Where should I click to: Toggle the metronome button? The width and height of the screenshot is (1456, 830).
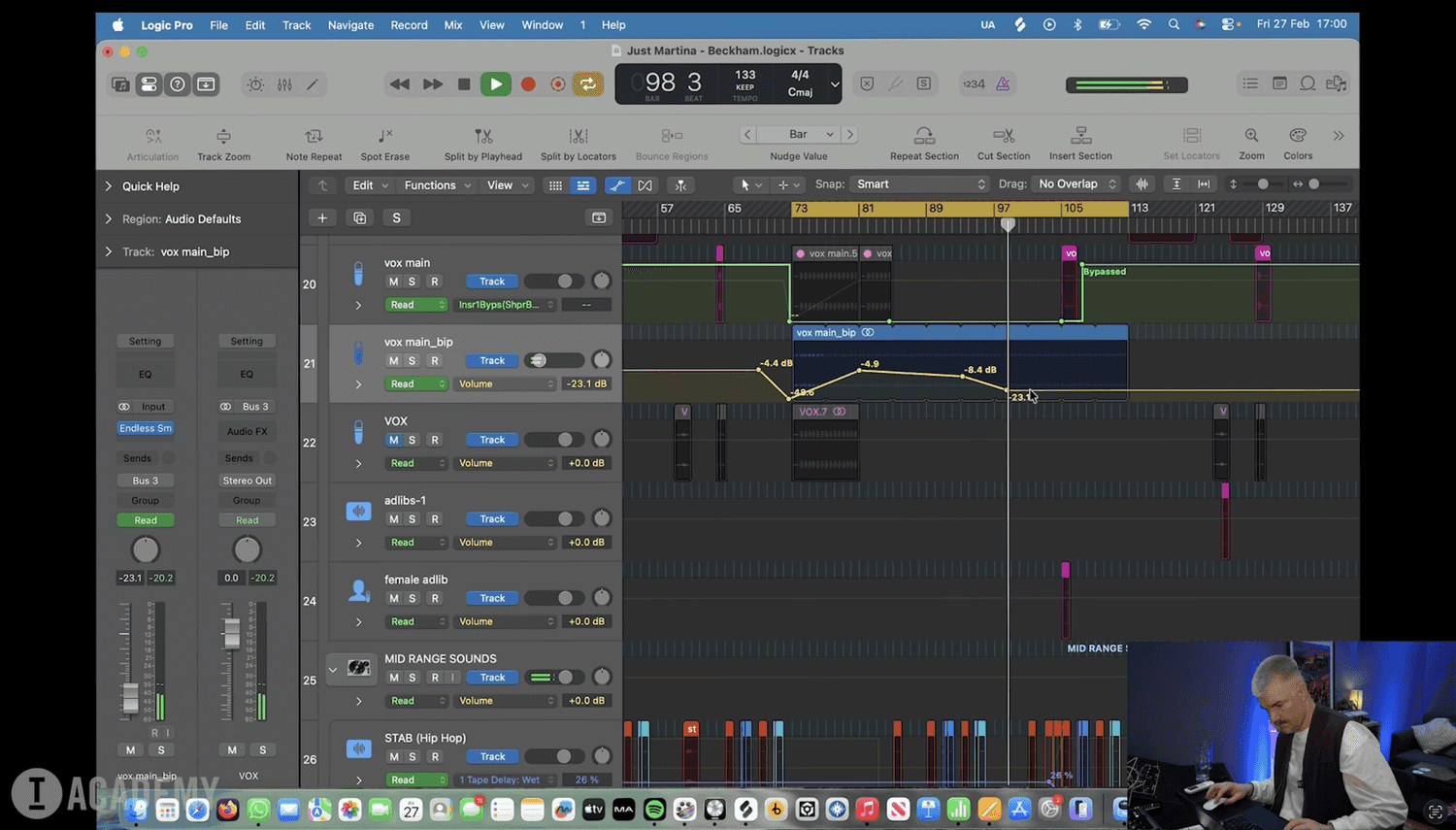point(1003,84)
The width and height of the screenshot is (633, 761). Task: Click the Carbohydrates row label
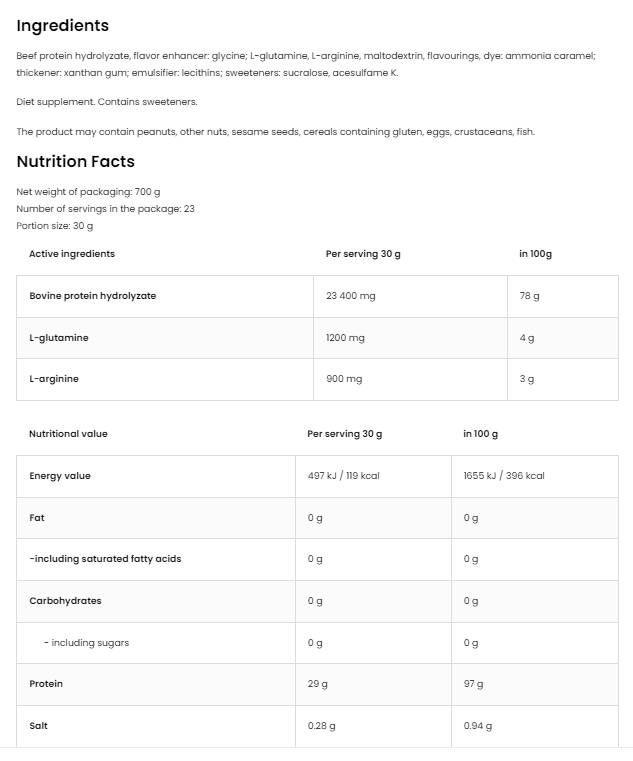(x=65, y=601)
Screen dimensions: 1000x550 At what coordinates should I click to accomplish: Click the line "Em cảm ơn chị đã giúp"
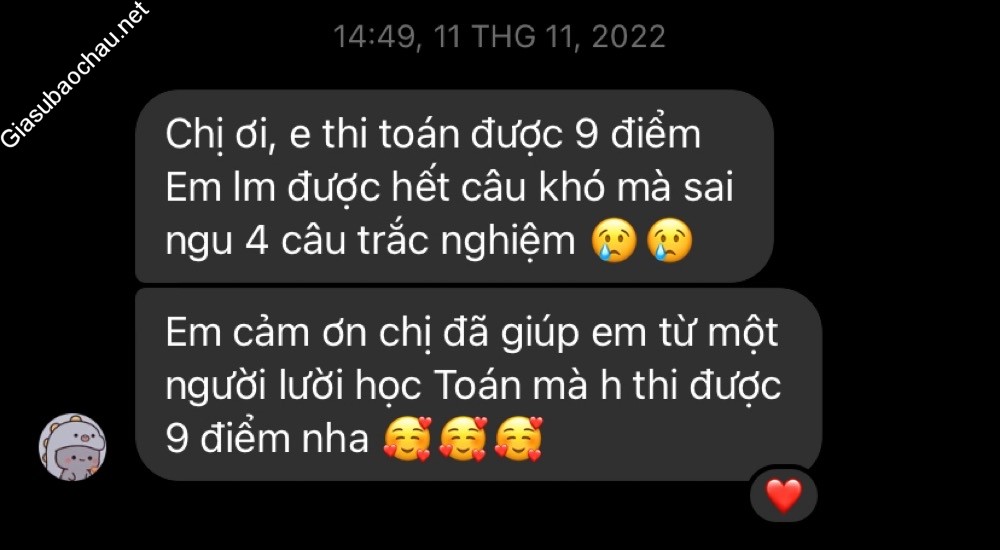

——

In the copy, omit the pictures and reproduce every entry exactly.

Where should I click to: Toggle the metronome button? The width and height of the screenshot is (1456, 830).
point(1003,84)
The width and height of the screenshot is (633, 761). Task: Click the Carbohydrates row label
(x=65, y=601)
Screen dimensions: 1000x550 At what coordinates should I click to accomplish: Click the line "Em cảm ơn chị đã giúp"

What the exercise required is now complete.